In einem Brief an den ersten Präsidenten der Bank Deutscher Länder, Karl Bernard, schilderte er, dass er 100 000 Reichsmark an Auswanderungssteuer gezahlt hatte, in Montevideo durfte er als deutscher Mediziner nicht praktizieren und lebte nach Wiederkehr in beschränkten Verhältnissen. „Es kamen äußerst bescheidene Beiträge, da werde ich aber im Stadtarchiv nachforschen“, stellte Köster fest, der nicht weiß, warum der Stadtrat bisher keine Straße nach Windmüller benannt hat.
In Wuppertaler Prozessen wurden auch viele Nevigeser angeklagt
Als heute vor genau 87 Jahren die Nationalsozialisten die Macht ergriffen, war im Bergischen der Widerstand aus den Reihen der KPD, der Sozialdemokraten und Gewerkschafter groß. In den sogenannten Wuppertaler Prozessen wurden auch viele Nevigeser angeklagt und zu langjährigen Haftstrafen verurteilt, teilweise kamen sie ins KZ Auschwitz. Eine der führenden Figuren des Arbeiterwiderstandes war August Meinert, der bereits gegen den Kapp-Putsch kämpfte und nach dem Krieg die IG Metall in Velbert mitgründete. Nicht alle von den Nationalsozialisten Verfolgten wurden angeklagt und verhaftet, so wie Emil Uesseler (KPD), der nach dem Ende des Krieges durch die Engländer zum Bürgermeister der Stadt Neviges ernannt wurde. Vor dem Jahr 1933 waren die Kommunisten die stärkste Partei in Velbert.

Datenzeilen:

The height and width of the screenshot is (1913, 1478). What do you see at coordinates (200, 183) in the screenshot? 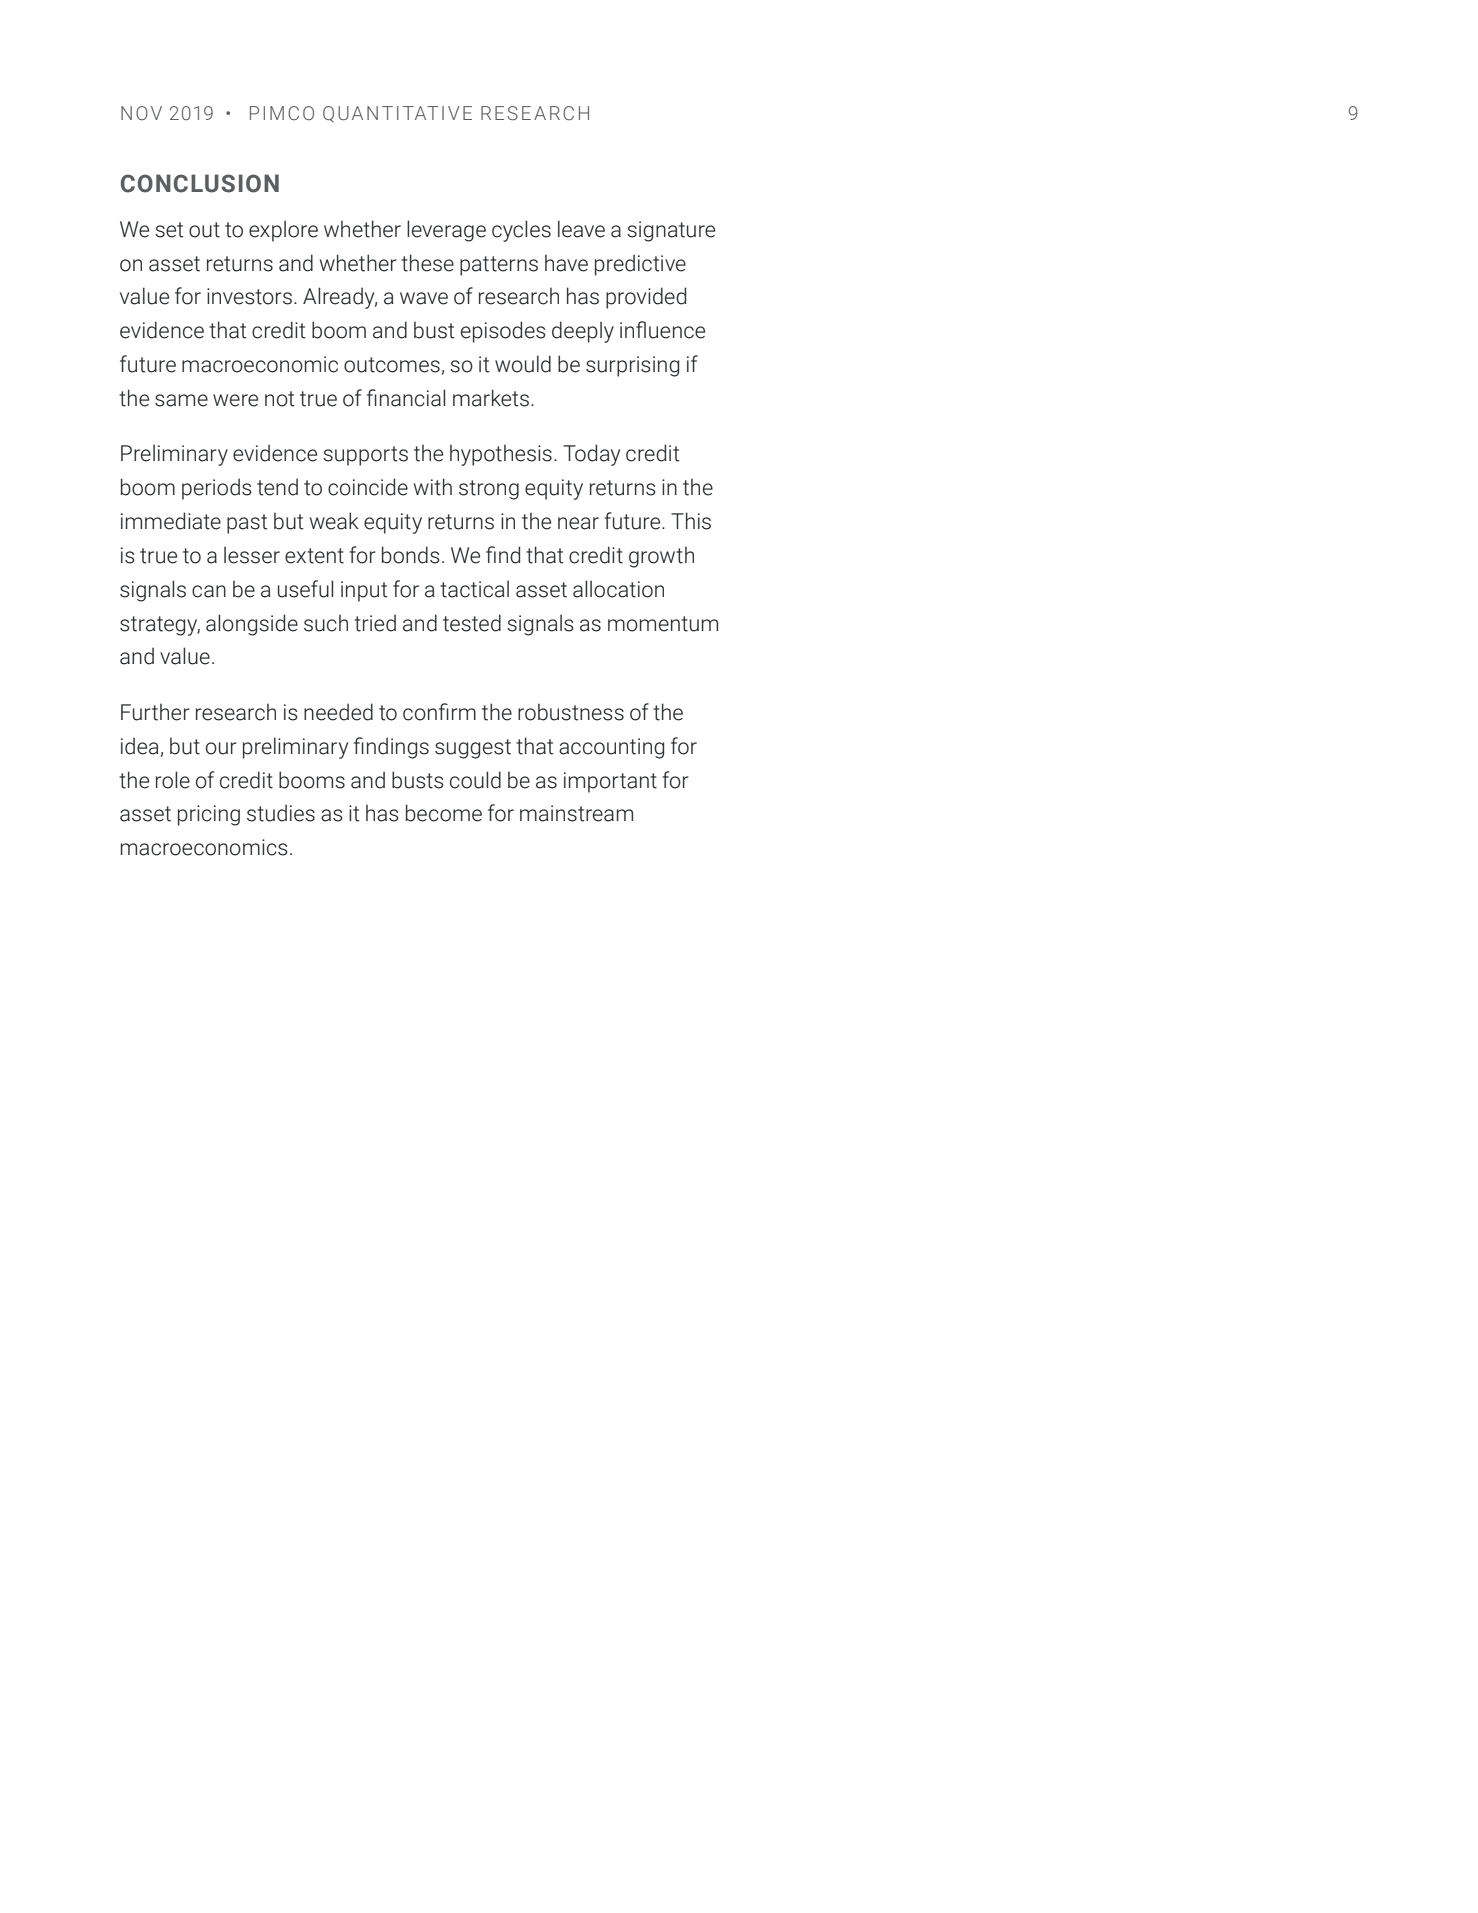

Schriftliche Aufgabe 1:
Welche Partei war laut dem ausgewählten Text vor dem Jahr 1933 die stärkste Partei in Velbert?
Schriftliche Aufgabe 2:
Kopiere aus dem ausgewählten Text wortgetreu den Abschnitt von „In Wuppertaler Prozessen“ bis „Partei in Velbert.“.

Ergebnis der Übung 1:
Die Kommunisten waren vor 1933 die stärkste Partei in Velbert.

Ergebnis der Übung 2:
In Wuppertaler Prozessen wurden auch viele Nevigeser angeklagt
Als heute vor genau 87 Jahren die Nationalsozialisten die Macht ergriffen, war im Bergischen der Widerstand aus den Reihen der KPD, der Sozialdemokraten und Gewerkschafter groß. In den sogenannten Wuppertaler Prozessen wurden auch viele Nevigeser angeklagt und zu langjährigen Haftstrafen verurteilt, teilweise kamen sie ins KZ Auschwitz. Eine der führenden Figuren des Arbeiterwiderstandes war August Meinert, der bereits gegen den Kapp-Putsch kämpfte und nach dem Krieg die IG Metall in Velbert mitgründete. Nicht alle von den Nationalsozialisten Verfolgten wurden angeklagt und verhaftet, so wie Emil Uesseler (KPD), der nach dem Ende des Krieges durch die Engländer zum Bürgermeister der Stadt Neviges ernannt wurde. Vor dem Jahr 1933 waren die Kommunisten die stärkste Partei in Velbert.